There are 2 central questions asked by American Health & Drug BenefitsTM: (1) Will we conduct the healthcare debate among stakeholder groups as adversaries or as colleagues? (2) Is healthcare on the verge of profound success or imminent collapse? The editorial philosophy of American Health & Drug BenefitsTM is collegial, positive, and professionally optimistic, ie, the healthcare system paradigm is undergoing its transformation, not its demise. All parties to the process of care hold immense resources and answers for the quest for better healthcare; hence, American Health & Drug BenefitsTM gives all full respect and invites them to share their needs, data, systems, and ideas for change. The positive outlook of American Health & Drug BenefitsTM is predicated on the notion that challenges to healthcare are as fixable now as they were when scrubbing before surgery was a new idea. Right now, the looming question is financing for the many healthcare interventions that have been devised. This is not a cause for pessimism but for innovation: It means only that our ability to discover cures has lately outpaced our systems for paying for them. It would be infinitely more disturbing if the problem were the reverse.
Thus, American Health & Drug BenefitsTM offers a fresh look at the forces of change to healthcare benefits and their downstream effects on Cost, Quality, and Access. What will be the impact of value-based benefit designs? What, in fact, does this new term even mean in practical terms? How much regulation is for the good of healthcare innovation, and how can government contribute to an environment wholesome to R&D? How can payor models balance the needs of patients and investors alike? How can quality control standards provide doctors helpful guidelines without taking from them the professional latitude they require to avoid devolving into "healthcare vendors"?
The answer is that there are no simple answers, only lots of them, and they require a healthy, informed, 3-dimensional perspective on the part of all parties. Ultimately, the Great Healthcare Transformation is under way, and the system of care is going to require adept management of overall resource allocation, the Holy Grail of today's value-based healthcare system. In the following pages and issues of American Health & Drug BenefitsTM, you will encounter practical solutions and experiences advanced by different sectors. We are providing a repository of ideas for wresting healthcare improvement out of the countless forces and players driving benefits decisions. And we invite you here and now to contribute your articles and bring your vision and its outcomes to the table where all can assess them.

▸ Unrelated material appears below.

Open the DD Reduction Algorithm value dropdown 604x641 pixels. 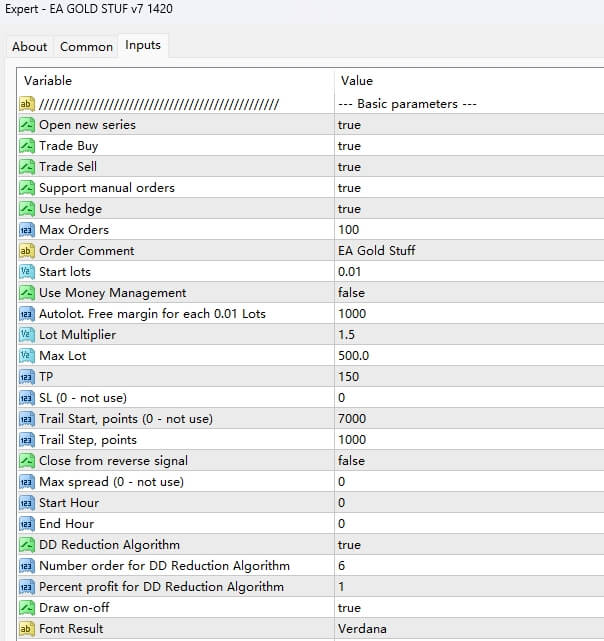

The editorial approach to achieving a managerial perspective in American Health & Drug BenefitsTM follows, therefore, a paradox that begins with the Roman Empire's "divide and conquer" tactic—identify the forces and players and their systems and the measurable effects of same—and then turns on its heel to align these forces and systems. The goal: a realistic unity among stakeholders based on taking the high road in every facet affecting the process of care. This amounts to "divide and reunite," always keeping the interventions under the magnifying glass to see how adequately they really serve Cost, Quality, and Access to care.

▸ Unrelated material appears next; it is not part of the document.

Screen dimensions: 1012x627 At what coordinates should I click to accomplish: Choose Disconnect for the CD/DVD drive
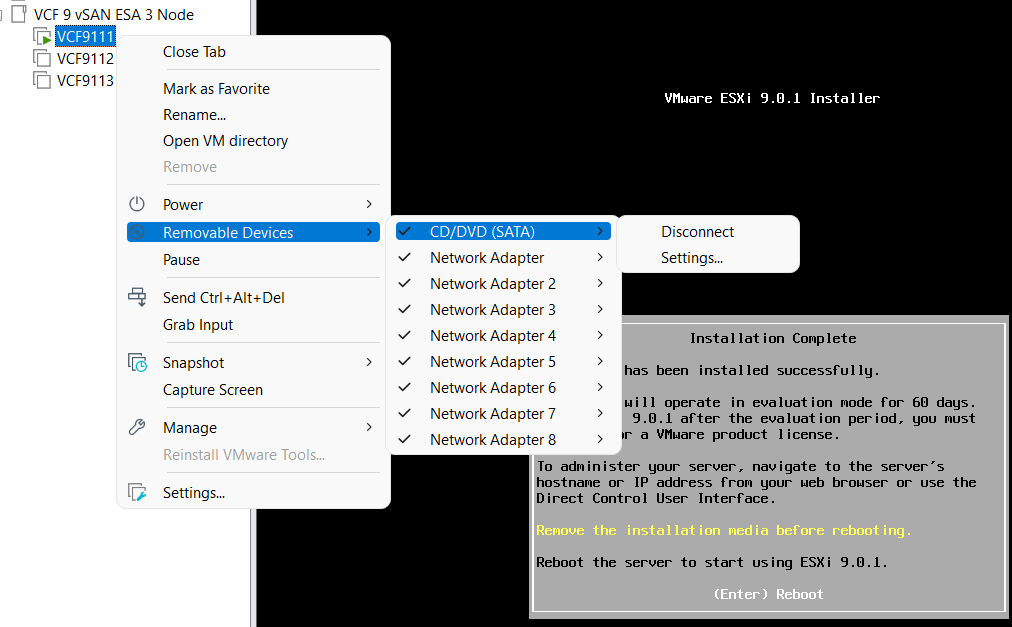pyautogui.click(x=697, y=232)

So let the debate continue, in the spirit of good will and common interest: the patient, the patient, the patient. American Health & Drug BenefitsTM will endeavor to help chronicle it. By balancing the Clinical, Business, and Regulatory forces in each benefits decision, by respecting and accommodating valid needs of every stakeholder group, we will continue groping forward in the search of the humane treatment of those who are ill or injured. And that is not a cause for alarm, but for unceasing, united action.